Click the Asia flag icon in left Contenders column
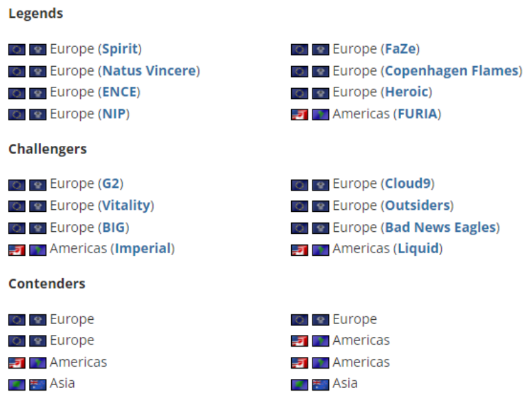This screenshot has width=531, height=401. [17, 385]
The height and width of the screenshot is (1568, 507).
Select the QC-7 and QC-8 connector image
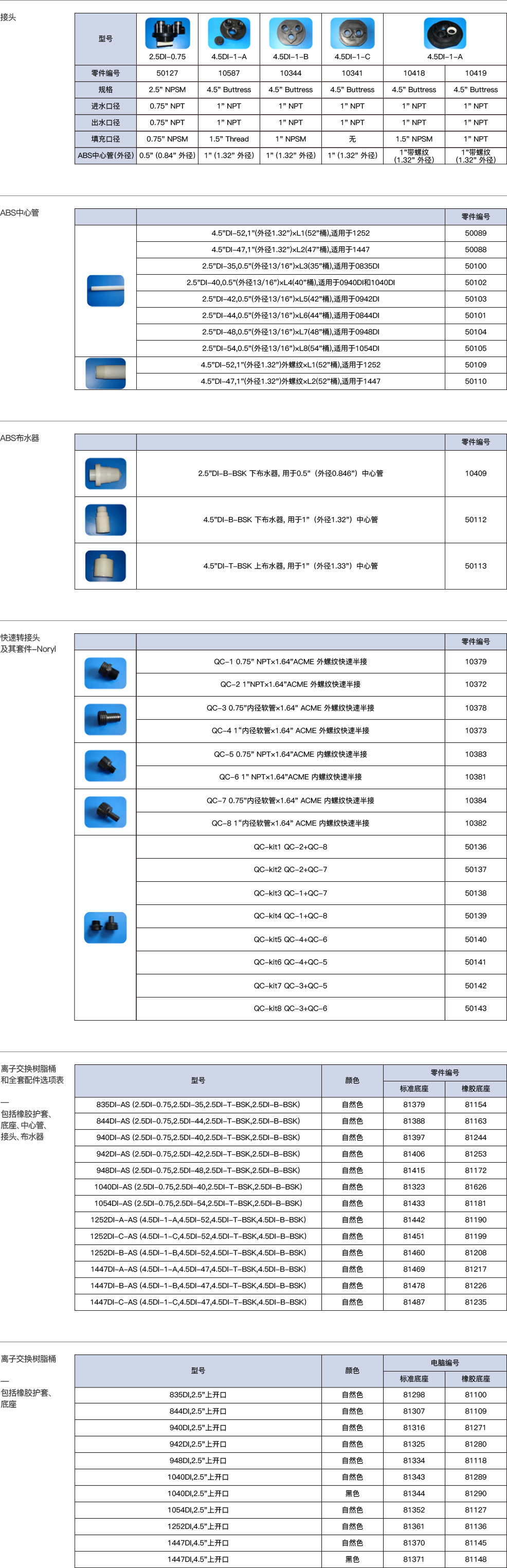(105, 811)
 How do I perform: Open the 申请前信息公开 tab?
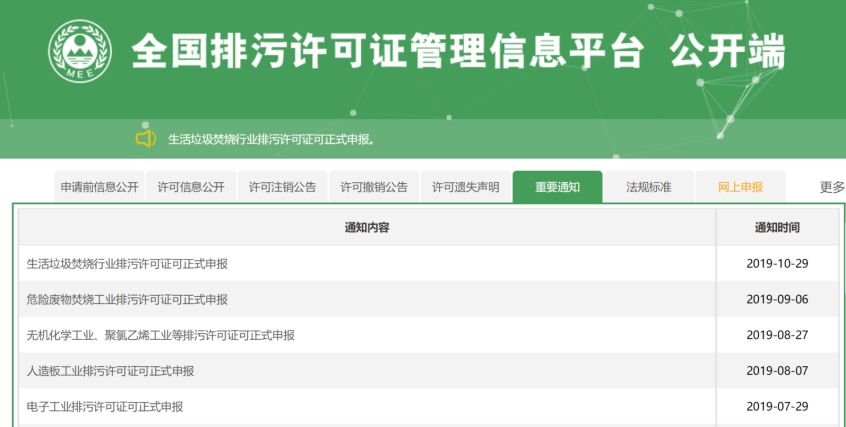99,187
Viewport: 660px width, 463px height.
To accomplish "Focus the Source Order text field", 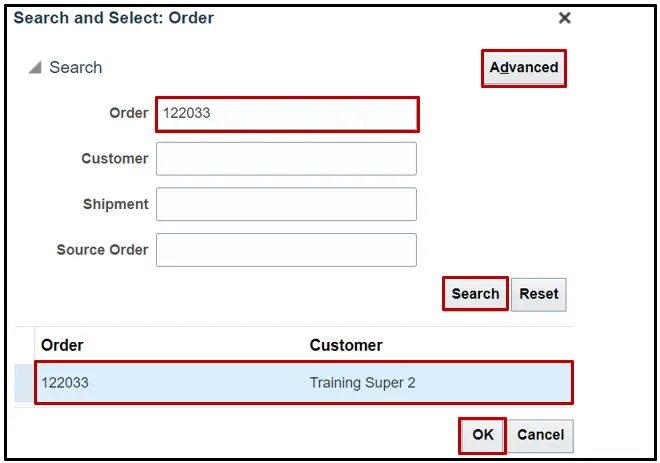I will click(x=286, y=250).
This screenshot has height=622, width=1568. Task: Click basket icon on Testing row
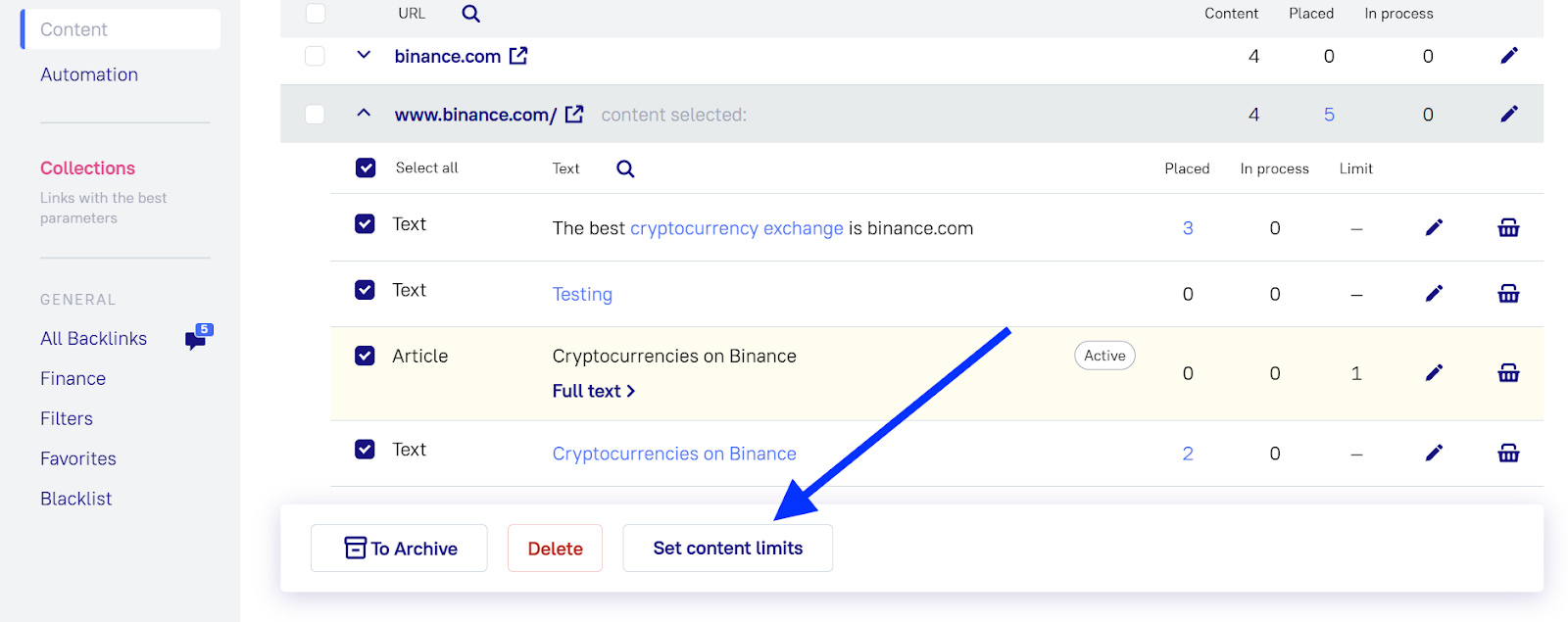pos(1508,294)
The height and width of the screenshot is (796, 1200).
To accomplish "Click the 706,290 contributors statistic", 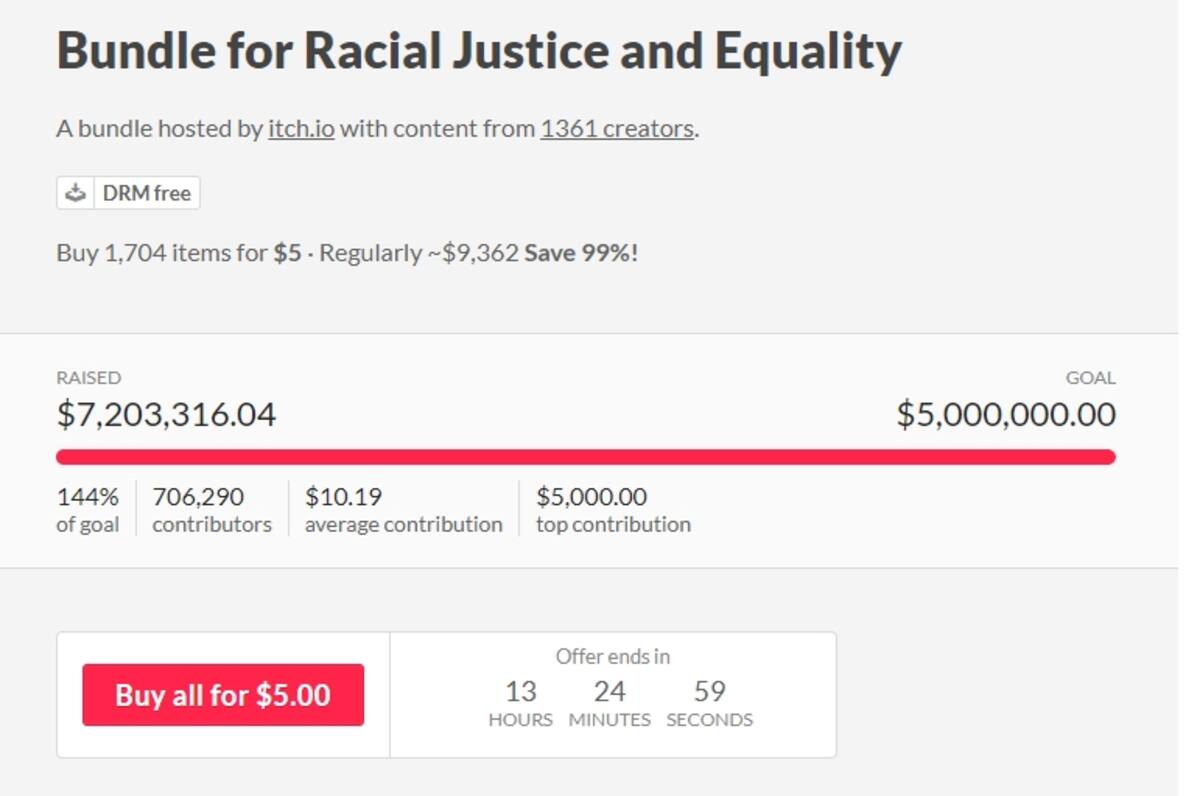I will [x=212, y=510].
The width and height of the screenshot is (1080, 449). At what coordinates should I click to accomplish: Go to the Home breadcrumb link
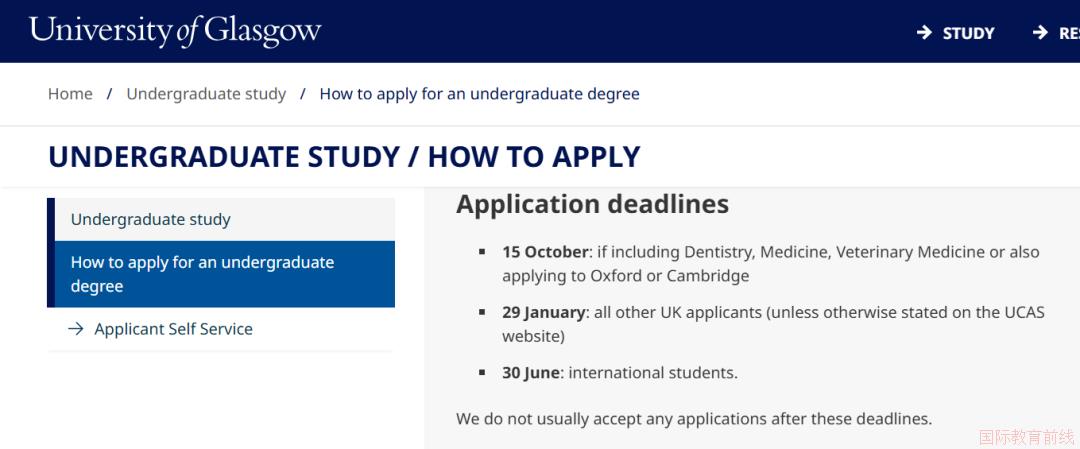(x=70, y=94)
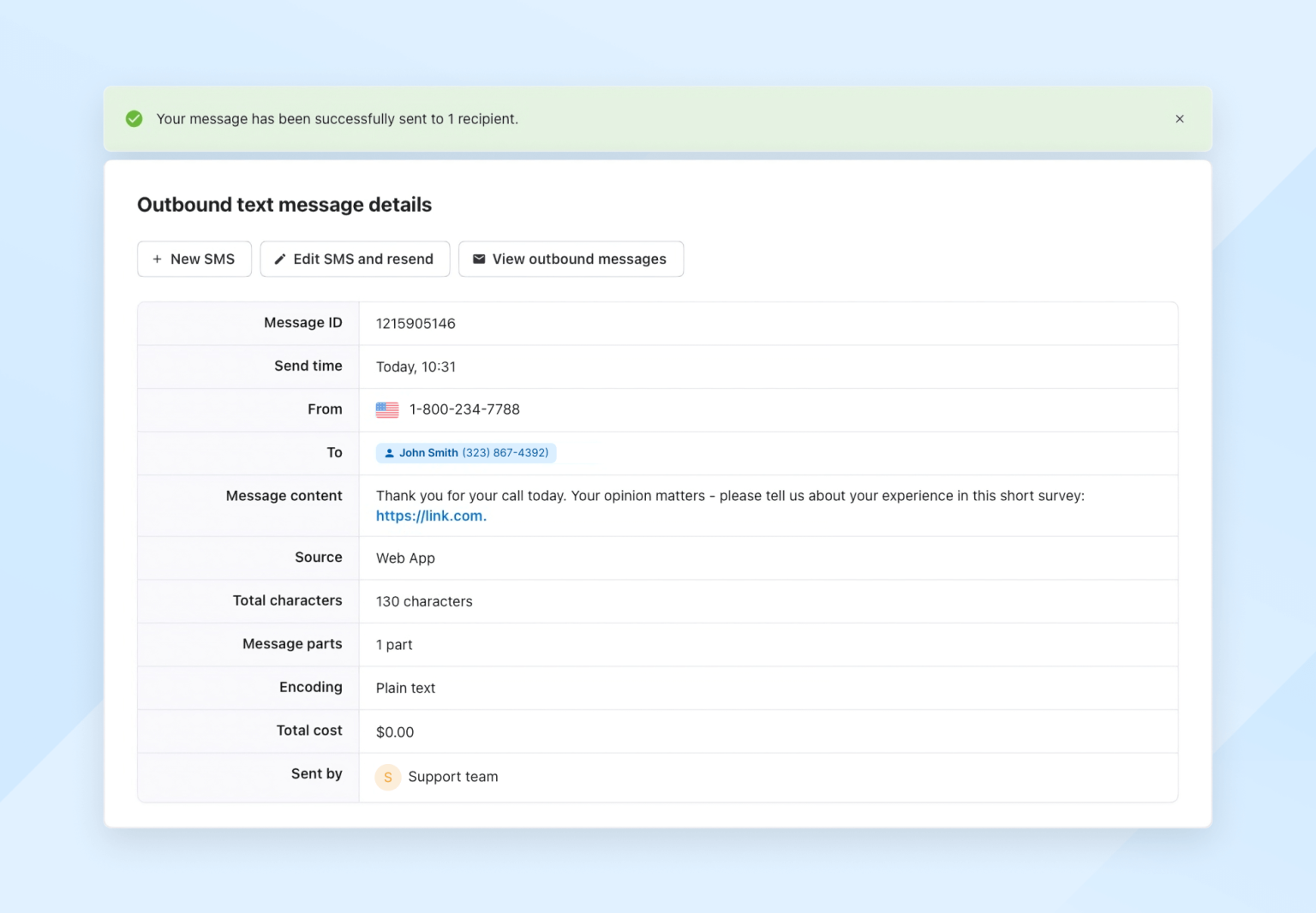This screenshot has height=913, width=1316.
Task: Click the New SMS button
Action: 194,259
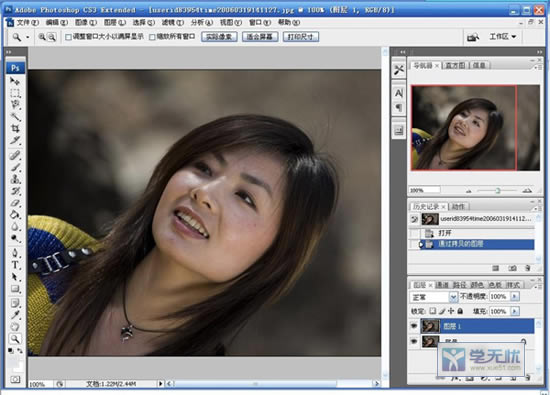This screenshot has height=395, width=550.
Task: Select the Clone Stamp tool
Action: tap(15, 179)
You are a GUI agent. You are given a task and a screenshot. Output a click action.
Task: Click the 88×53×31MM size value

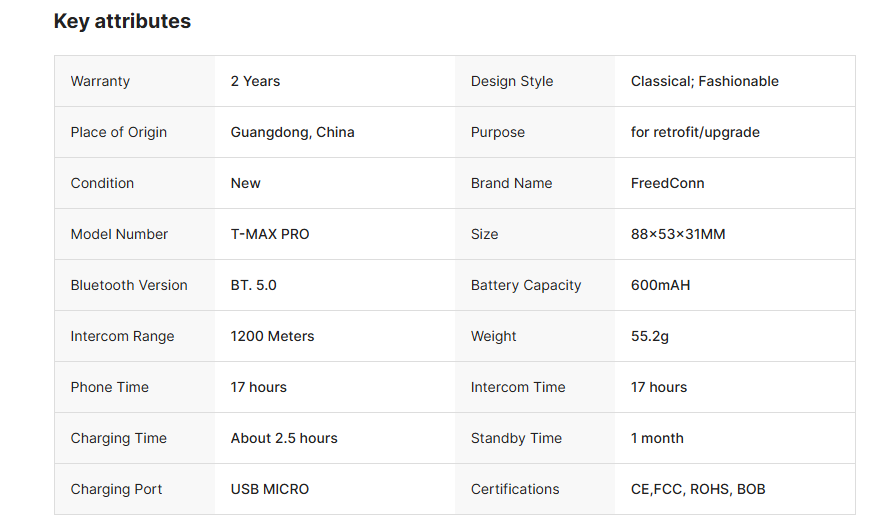678,234
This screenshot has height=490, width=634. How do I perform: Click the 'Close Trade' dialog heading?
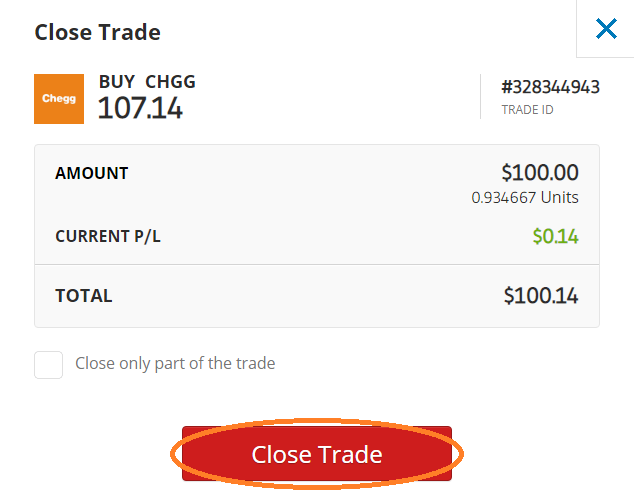click(x=97, y=32)

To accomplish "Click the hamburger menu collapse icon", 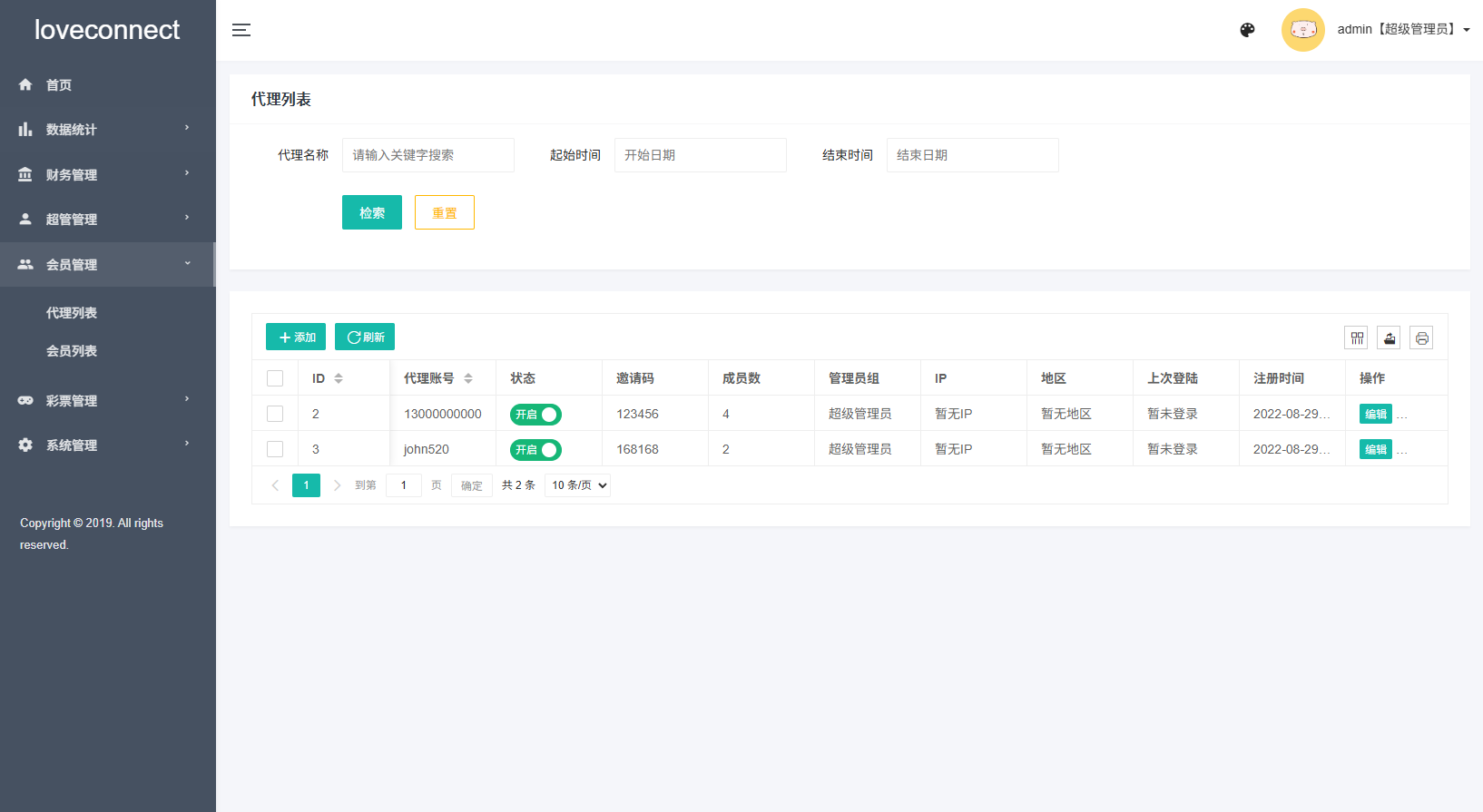I will point(241,30).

------------------------------------------------------------------------

- TASK BRIEF:
All lines from the start of the entries above through the line containing "Viewport: 660px width, 463px height." are to be given again exactly; the pictures are not.

- TASK ANSWER:
Click the Asia flag icon in left Contenders column
This screenshot has width=531, height=401. [17, 385]
The height and width of the screenshot is (1568, 507).
Select the QC-7 and QC-8 connector image
(105, 811)
 How do I perform: Open the 申请前信息公开 tab?
99,187
Viewport: 660px width, 463px height.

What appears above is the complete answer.